If real-world data are to be integrated into clinical trials, increasing confidence in the validity of real-world endpoints is critical. Conventional RECIST-based assessment relies on quantitative measurement of target lesions with consistent imaging modality and strict assessment intervals. In real-world clinical practice, the assessment of progression or treatment response is often qualitative and based on diverse clinical factors, including imaging studies, clinical presentation, and patient-specific factors such as performance status.

This analysis demonstrated consistency between rwPFS/rwRR and RECIST-based correlates despite these fundamental differences. A key advantage of this work was that the endpoints were subjected to similar analytic conditions as would be expected for traditional clinical trial endpoints and performed similarly. Available individual patient-level data from the PALOMA-2 cohort allowed for patient-level weighting of study populations and increased confidence in results.

There were several limitations of this analysis. Differences in clinical and sociodemographic characteristics were observed between the real-world and PALOMA-2 cohorts that confirm the well-established observation that patients who enroll in RCTs tend to be younger, healthier, and less racially and ethnically diverse than the general population of cancer patients. [5] Inverse probability of treatment weighting was used to control for these imbalances, and IPTW-adjusted baseline characteristics were comparable between the 2 cohorts. However, IPTW cannot completely overcome initial selection bias and does not control for unobserved confounders; as a result, unmeasured confounding may still be present even in the weighted observations.

In addition, although the inclusion/exclusion criteria for the real-world cohort were designed to align with those of PALOMA-2 as much as possible, there were differences in selection criteria between the 2 groups. In PALOMA-2, prior adjuvant or neoadjuvant therapy with a nonsteroidal AI was allowed unless disease recurred while the patient was on therapy or within 12 months of therapy completion. While start and stop dates of other endocrine therapies were abstracted from unstructured chart data in the real-world cohort, it was not feasible to determine timing relative to disease recurrence, so patients with a history of prior AI therapy were not excluded. However, it could reasonably be inferred that treating physicians followed current treatment guidelines, which recommend that patients who received prior endocrine therapy within 1 year of recurrence be treated with a different endocrine therapy.

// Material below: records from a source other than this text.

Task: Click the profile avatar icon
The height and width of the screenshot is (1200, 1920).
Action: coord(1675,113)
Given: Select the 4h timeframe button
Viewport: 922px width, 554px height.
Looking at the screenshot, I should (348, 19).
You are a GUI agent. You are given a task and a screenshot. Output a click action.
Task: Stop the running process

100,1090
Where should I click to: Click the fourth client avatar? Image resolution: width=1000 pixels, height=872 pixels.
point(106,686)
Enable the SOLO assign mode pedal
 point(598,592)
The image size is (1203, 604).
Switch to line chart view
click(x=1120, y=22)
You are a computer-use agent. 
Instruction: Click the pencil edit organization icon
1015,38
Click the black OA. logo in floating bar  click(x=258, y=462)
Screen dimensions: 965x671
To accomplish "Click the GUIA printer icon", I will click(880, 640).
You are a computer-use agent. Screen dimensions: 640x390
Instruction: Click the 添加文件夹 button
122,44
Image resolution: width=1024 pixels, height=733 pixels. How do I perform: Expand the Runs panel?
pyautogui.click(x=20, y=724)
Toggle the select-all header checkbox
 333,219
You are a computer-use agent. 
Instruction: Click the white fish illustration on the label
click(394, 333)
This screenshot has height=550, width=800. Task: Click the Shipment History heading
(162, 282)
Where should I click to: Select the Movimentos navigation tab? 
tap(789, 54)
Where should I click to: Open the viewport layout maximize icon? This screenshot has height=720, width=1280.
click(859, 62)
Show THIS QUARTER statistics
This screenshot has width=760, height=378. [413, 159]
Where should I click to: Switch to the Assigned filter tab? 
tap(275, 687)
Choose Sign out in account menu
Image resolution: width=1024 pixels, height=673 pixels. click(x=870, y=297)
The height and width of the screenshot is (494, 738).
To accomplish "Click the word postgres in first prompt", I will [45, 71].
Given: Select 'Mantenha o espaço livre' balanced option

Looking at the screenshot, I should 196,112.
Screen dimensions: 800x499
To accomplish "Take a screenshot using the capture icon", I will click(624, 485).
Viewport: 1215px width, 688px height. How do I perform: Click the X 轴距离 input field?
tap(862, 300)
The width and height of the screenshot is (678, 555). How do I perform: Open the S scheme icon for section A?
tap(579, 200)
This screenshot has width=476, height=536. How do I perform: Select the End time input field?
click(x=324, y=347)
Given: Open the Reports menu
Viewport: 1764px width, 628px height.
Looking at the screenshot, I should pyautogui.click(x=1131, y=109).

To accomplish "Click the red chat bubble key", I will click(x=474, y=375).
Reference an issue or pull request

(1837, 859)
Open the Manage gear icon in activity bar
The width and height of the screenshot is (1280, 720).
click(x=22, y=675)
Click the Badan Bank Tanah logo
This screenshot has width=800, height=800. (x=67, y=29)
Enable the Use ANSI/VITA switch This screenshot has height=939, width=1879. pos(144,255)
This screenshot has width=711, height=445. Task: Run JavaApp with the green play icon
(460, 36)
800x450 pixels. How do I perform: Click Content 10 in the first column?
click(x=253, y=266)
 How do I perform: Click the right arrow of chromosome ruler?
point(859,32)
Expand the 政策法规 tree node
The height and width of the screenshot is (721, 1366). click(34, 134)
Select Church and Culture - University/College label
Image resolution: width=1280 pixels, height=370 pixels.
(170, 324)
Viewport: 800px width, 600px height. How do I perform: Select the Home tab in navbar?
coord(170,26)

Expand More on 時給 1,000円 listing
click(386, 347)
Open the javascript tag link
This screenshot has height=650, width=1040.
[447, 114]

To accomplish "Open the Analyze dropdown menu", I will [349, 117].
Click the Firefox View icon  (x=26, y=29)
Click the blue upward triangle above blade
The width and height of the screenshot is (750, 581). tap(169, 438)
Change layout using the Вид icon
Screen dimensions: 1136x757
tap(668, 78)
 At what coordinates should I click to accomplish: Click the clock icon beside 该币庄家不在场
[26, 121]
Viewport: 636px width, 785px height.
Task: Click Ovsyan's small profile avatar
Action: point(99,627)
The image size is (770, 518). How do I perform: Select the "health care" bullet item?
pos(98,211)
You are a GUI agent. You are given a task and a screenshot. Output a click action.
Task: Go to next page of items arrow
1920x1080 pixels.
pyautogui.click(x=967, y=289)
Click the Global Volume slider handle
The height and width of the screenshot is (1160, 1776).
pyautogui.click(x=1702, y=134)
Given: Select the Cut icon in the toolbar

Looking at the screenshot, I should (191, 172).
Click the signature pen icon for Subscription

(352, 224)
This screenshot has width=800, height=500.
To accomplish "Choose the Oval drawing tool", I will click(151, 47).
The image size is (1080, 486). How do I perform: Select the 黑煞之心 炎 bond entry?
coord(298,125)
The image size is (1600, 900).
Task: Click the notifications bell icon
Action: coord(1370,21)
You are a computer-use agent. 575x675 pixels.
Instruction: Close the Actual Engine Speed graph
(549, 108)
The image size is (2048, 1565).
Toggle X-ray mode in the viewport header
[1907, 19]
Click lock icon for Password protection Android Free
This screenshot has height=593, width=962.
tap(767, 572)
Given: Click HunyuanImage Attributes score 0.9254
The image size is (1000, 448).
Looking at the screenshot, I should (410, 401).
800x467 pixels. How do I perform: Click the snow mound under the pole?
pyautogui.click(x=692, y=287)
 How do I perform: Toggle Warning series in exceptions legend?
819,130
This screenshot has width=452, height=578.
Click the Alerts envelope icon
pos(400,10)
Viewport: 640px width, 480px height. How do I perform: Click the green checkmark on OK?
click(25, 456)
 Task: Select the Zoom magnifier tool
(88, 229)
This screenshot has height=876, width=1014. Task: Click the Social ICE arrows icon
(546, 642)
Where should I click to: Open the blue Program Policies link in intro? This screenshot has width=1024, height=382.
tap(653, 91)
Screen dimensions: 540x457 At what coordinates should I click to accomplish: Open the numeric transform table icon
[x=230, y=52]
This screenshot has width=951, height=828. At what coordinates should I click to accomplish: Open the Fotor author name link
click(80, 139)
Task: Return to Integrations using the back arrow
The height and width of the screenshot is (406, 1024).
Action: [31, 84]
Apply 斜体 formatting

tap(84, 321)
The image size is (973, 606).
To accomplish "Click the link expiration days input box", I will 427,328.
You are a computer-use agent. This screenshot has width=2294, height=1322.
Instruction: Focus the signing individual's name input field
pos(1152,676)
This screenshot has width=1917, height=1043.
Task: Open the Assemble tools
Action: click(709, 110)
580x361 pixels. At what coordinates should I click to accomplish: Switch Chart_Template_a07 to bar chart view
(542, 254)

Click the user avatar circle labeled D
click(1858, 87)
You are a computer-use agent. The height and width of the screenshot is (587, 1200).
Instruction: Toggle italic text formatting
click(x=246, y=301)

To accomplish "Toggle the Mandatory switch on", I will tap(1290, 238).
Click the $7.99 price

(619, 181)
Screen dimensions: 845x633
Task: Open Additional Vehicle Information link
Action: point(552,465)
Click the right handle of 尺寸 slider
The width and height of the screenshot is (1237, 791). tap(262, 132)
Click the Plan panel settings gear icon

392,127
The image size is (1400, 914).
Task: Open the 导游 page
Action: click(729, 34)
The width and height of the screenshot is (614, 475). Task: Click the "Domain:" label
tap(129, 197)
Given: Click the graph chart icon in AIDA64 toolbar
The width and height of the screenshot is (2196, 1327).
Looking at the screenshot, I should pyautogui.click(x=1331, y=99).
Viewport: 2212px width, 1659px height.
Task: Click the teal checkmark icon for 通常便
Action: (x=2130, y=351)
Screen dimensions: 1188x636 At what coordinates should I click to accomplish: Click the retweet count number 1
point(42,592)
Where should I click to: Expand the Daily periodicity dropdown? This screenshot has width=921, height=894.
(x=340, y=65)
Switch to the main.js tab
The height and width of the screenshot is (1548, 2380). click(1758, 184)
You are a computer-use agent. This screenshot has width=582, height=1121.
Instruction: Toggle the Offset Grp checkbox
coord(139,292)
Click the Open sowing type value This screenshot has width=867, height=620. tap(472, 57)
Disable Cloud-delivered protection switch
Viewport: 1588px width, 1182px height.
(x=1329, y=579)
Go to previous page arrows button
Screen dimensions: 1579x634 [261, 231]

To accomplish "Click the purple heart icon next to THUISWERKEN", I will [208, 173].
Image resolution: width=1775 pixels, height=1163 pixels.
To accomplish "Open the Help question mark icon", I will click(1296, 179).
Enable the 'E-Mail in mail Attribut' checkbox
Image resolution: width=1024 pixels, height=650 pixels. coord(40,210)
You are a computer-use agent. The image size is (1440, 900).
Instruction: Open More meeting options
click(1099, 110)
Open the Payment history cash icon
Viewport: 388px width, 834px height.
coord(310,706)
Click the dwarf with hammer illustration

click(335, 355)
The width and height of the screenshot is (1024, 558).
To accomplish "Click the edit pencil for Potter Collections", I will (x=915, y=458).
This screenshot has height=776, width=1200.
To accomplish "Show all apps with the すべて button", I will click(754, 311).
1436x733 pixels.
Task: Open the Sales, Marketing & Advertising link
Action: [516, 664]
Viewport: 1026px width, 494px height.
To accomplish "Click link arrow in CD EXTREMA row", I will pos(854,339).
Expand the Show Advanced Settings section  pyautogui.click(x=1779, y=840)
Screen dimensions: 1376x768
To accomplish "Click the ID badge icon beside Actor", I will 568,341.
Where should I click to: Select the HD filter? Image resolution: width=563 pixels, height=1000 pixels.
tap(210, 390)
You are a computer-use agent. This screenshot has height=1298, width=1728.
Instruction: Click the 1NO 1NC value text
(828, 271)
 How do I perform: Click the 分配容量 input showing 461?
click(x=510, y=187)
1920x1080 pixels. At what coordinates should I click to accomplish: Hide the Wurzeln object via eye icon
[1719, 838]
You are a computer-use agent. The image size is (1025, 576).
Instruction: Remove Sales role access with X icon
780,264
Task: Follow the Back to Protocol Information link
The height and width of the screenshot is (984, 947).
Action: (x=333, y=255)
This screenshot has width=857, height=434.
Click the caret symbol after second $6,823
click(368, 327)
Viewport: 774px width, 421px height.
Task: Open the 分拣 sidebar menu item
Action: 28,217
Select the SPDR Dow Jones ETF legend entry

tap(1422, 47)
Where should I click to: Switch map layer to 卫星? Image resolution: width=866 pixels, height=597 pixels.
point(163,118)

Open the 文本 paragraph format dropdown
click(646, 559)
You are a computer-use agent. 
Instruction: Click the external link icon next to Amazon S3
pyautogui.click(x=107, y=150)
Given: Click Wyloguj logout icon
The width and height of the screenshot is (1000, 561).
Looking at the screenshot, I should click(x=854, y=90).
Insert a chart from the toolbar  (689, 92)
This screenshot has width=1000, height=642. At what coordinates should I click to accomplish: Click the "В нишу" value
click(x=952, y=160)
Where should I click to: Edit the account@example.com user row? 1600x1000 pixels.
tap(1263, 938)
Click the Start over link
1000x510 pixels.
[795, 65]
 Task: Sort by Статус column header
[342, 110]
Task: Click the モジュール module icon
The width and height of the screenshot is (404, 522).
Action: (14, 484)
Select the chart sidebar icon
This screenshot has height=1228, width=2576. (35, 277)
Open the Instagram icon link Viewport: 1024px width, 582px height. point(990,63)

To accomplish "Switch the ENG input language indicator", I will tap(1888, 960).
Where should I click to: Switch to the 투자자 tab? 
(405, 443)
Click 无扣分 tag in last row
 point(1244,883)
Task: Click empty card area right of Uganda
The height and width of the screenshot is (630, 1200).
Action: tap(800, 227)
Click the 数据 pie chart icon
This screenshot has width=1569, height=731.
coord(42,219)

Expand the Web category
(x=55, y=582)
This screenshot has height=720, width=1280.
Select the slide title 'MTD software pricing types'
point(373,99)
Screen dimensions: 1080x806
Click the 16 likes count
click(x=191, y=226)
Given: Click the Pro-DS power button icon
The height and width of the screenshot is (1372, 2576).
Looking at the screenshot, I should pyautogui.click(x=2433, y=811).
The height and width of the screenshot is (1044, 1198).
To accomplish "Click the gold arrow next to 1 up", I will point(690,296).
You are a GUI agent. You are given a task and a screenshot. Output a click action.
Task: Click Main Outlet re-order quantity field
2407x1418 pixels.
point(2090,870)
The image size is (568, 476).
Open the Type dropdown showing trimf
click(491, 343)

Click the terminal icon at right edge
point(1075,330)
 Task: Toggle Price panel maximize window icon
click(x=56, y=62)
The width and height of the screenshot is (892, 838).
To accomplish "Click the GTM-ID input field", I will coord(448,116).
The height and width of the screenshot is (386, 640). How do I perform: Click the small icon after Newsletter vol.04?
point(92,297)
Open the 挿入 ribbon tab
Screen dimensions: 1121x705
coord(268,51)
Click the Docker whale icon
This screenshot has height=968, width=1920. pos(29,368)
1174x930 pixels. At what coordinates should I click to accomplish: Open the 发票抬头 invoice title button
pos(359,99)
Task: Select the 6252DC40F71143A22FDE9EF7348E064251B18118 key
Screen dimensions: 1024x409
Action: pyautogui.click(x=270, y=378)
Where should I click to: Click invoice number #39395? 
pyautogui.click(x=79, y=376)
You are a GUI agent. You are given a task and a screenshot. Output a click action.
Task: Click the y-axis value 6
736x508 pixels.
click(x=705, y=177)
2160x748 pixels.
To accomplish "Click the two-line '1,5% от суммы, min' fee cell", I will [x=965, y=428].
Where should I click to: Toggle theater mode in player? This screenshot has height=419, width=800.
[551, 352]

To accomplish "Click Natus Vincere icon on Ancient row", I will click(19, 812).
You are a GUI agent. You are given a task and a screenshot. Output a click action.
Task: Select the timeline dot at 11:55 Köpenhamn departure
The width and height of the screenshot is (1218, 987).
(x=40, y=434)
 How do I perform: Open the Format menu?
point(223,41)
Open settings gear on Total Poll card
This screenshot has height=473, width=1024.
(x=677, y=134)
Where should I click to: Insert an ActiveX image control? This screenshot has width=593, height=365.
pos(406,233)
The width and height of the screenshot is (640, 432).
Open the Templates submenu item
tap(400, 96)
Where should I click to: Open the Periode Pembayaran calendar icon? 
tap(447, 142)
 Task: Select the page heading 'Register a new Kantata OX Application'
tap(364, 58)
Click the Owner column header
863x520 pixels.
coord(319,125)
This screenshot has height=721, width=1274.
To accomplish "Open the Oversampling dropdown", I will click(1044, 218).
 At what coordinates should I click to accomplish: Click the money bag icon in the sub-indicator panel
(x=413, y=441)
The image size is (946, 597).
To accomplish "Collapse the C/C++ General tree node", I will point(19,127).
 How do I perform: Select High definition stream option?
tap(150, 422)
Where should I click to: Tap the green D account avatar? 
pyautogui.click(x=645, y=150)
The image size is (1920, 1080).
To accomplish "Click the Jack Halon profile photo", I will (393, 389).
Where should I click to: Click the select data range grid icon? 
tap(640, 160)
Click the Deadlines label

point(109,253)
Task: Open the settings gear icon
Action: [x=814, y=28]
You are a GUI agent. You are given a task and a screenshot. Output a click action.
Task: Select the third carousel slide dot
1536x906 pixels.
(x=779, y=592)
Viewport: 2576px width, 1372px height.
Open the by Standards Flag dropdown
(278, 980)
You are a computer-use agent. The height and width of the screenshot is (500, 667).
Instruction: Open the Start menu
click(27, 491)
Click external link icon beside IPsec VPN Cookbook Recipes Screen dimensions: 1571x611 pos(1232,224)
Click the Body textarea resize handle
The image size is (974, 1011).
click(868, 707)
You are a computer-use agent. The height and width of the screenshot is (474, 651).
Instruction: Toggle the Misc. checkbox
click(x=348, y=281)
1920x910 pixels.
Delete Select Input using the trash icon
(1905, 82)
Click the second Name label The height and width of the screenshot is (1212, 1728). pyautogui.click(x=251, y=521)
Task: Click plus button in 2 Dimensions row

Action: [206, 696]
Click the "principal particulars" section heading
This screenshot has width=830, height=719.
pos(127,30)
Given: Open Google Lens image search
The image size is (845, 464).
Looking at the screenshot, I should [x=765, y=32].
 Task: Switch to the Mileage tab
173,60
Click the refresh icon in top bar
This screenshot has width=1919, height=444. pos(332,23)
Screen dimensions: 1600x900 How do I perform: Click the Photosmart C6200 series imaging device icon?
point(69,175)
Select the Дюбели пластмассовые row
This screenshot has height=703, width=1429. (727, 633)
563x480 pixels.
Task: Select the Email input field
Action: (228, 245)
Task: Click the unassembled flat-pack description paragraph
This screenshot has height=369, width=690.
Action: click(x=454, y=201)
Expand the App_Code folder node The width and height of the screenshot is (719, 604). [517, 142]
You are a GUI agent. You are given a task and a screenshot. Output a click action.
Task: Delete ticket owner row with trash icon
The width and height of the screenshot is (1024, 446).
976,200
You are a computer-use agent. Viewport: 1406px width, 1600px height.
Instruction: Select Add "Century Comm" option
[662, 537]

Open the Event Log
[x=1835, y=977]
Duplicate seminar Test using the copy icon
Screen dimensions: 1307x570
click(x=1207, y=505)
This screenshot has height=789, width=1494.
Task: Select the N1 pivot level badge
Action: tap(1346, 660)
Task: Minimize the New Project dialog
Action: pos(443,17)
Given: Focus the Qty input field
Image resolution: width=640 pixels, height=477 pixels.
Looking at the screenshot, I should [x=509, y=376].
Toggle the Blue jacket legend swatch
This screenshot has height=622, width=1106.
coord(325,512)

Similarly, postmenopausal status was an eligibility criterion in the prospective PALOMA-2 trial, but was not a requirement for inclusion in the retrospective real-world cohort. In the PALOMA-2 study, rigorous screening criteria were in place to ensure all enrolled patients were postmenopausal. [13]. In routine clinical practice, however, menopausal status often goes undocumented in the EHR. In the real-world dataset, menopausal status was recorded only when explicitly stated in the patient’s chart and age was not used as a proxy. As a result, approximately one-third of patients in the real-world cohort had a menopausal status of “unknown.” All of these patients were over the age of 50, and all but 1 was over the age of 60. The differences in menopausal status were partially adjusted for by the inclusion of age as a variable in the computation of the weights in the IPTW process—as indicated by a change in standardized difference from 0.7175 before IPTW adjustment to 0.0222 after (Table 4).

The real-world patients in this analysis had longer unadjusted rwPFS, possibly due to the higher proportion of bone-only metastases—which is a potential indicator of more indolent disease. [22, 23]—in the real-world cohort. The between-groups difference was substantially reduced following IPTW adjustment (HR = 1.04; 95% CI 0.69–1.56).

In addition, in contrast to the global PALOMA-2 study, patients in the real-world cohort are all from the US and receive care in routine clinical settings, which may have contributed to the observed differences in the frequency of tumor assessments. The PALOMA-2 protocol specified that tumor assessments be conducted every 12 weeks, while in the real-world cohort scans were ordered at the discretion of the treating physician. It is noteworthy that 12 of the patients without tumor assessments had durations of treatment longer than 12 weeks.

Despite these limitations, this analysis increases confidence that data from real-world health care databases can be used to match the populations of randomized clinical trials and to assess key outcomes in clinical practice settings. Although this is, to our knowledge, the first study of its kind in oncology, a similar analysis of data from a large health care database successfully mirrored the composite endpoints of the pivotal ONTARGET trial of the angiotensin receptor blocker telmisartan. [24] The analysis of data from more than 50,000 patients took approximately 12 weeks at a fraction of the cost of the pivotal trial. [24]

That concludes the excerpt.